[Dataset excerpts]
************

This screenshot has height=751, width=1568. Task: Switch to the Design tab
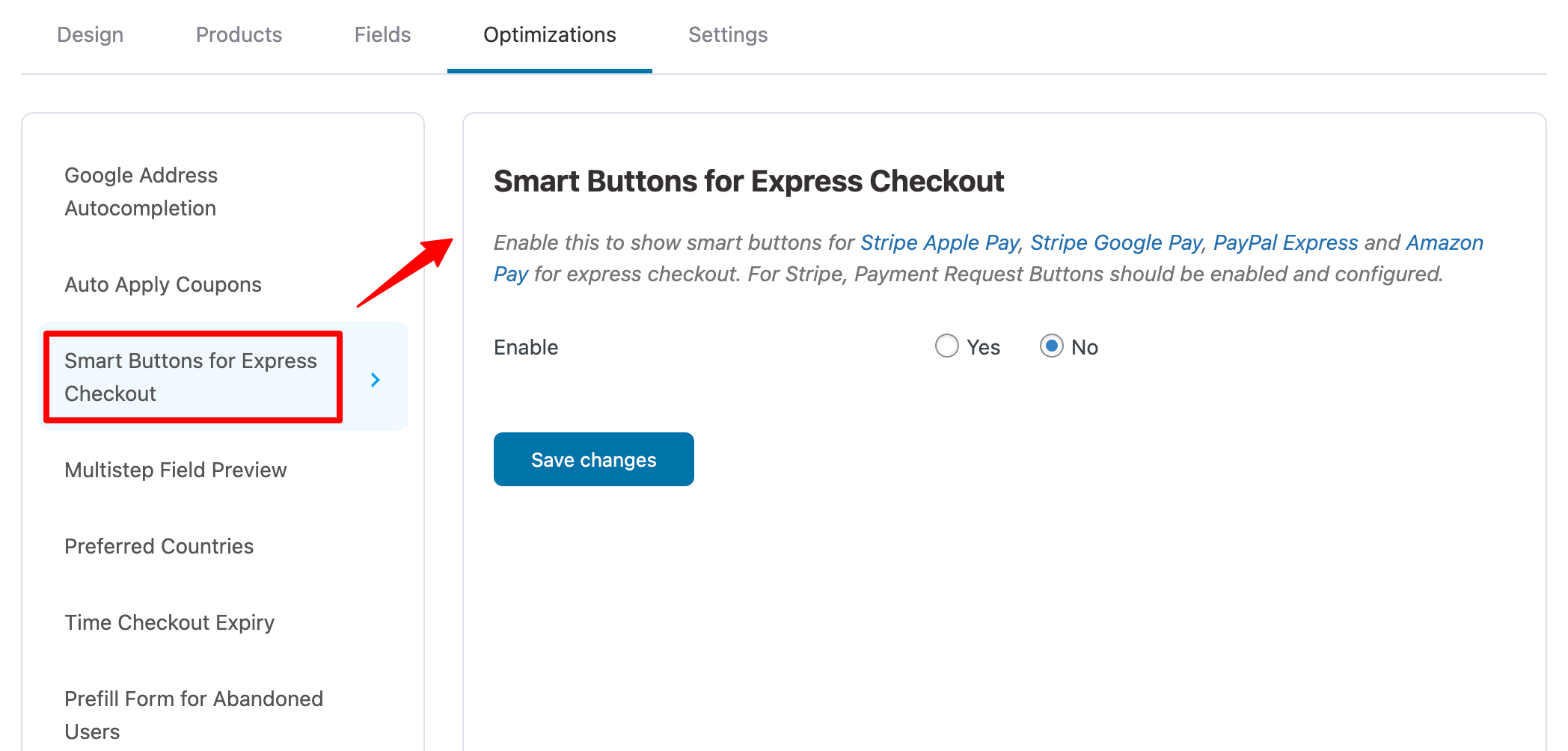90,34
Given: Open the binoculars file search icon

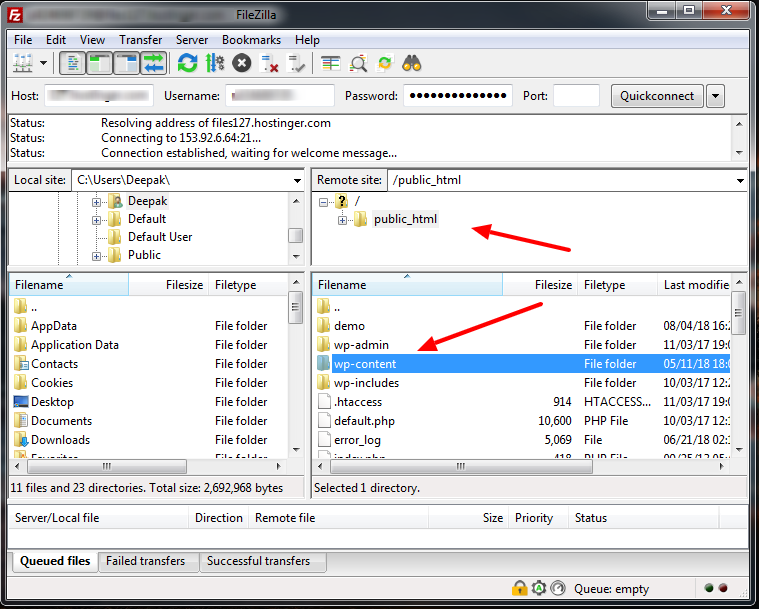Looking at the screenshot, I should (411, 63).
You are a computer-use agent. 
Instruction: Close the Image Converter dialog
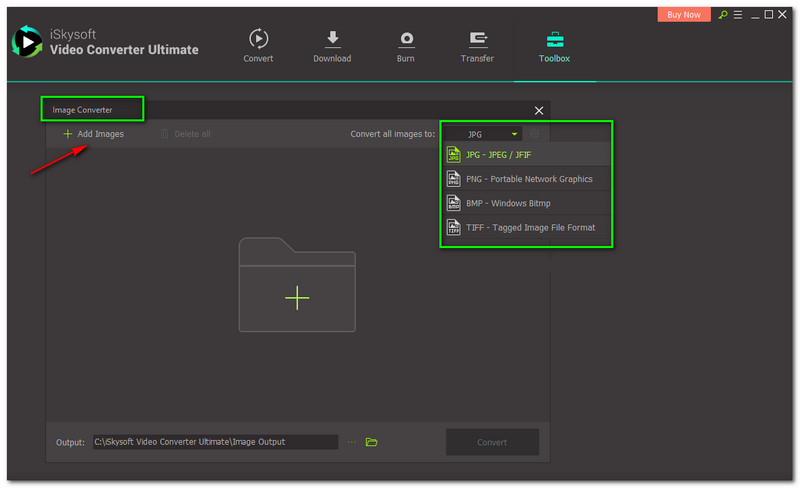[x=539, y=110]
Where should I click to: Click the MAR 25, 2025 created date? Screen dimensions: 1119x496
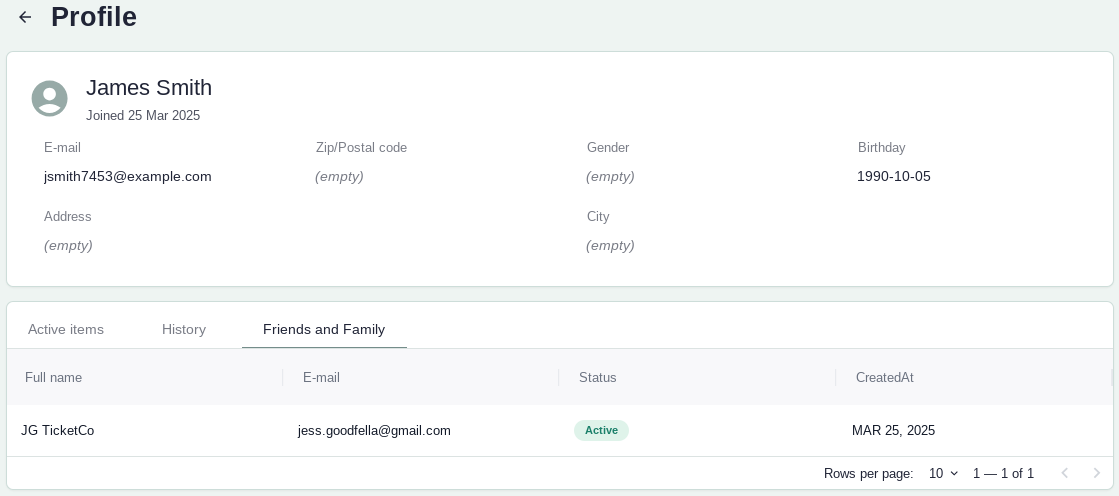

************

How to complete this task:
Repeat exactly the line containing "Given: Open the binoculars file search icon" and every line after it through the end of the records, and nothing else. Leave the pictures out.

Reply:
Given: Open the binoculars file search icon

Looking at the screenshot, I should (411, 63).
You are a computer-use agent. 
Instruction: Close the Image Converter dialog
[x=539, y=110]
Where should I click to: Click the MAR 25, 2025 created date? Screen dimensions: 1119x496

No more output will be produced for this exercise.